There is a fried rice for each mood. When I have the time to languish, to enjoy the moments of silence between bites, the flavors are more sensitive and more nuanced, as if they are opening their hearts to me. There is time for everything to rest on my tongue just a moment longer, and to marinate. Each moment is more intimate, and it is like a private conversation between my taste buds and the spices on each shiny grain. When I am rushing to finish before the school day, the flavors are hasty, sketched in faint pastel. The taste is watered-down, a sleepy, slumbering version of its true self. I have only time to brush through the flavors once, before they fade into the early morning darkness. There is the fried rice for disappointment, and the flavors are muted gray, tears staining each grain with salt. Sometimes the rice tastes bitter, and it sits like lead, weighed down by my heaviness. And when I am caught in ecstatic excitement, the smoke and the fragrant air enhance each bite with an ethereal, effortless brilliance. Each emotion captures a different aspect of the rice, the flavors glowing from all angles through the prism of my thoughts.
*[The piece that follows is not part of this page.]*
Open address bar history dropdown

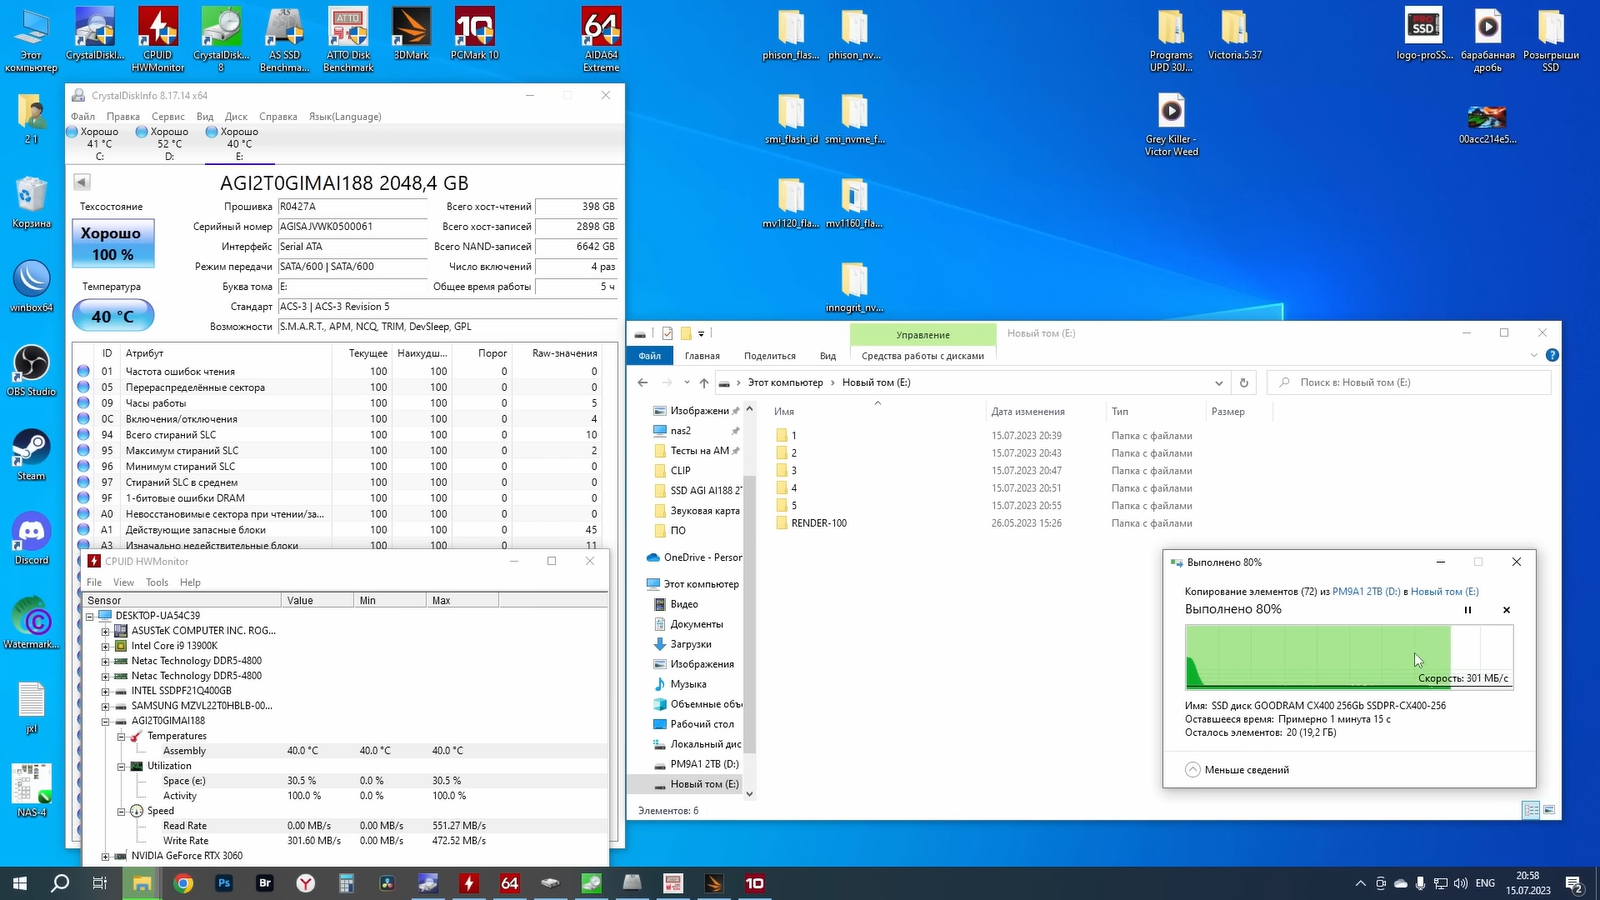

I think that fried rice is a window into the soul, a mirror of the personality of the chef making it. In my mind’s eye I see my dad taking the cold rice out of the fridge, his hands nimbly chopping the onions, dried scallop, lamb, and breaking eggs into a bowl. His fried rice is rich, the scent almost overpowering, intensely flavorful and filled with different spices. It reflects his personality: somewhat overbearing, strong, driving forth with vigor.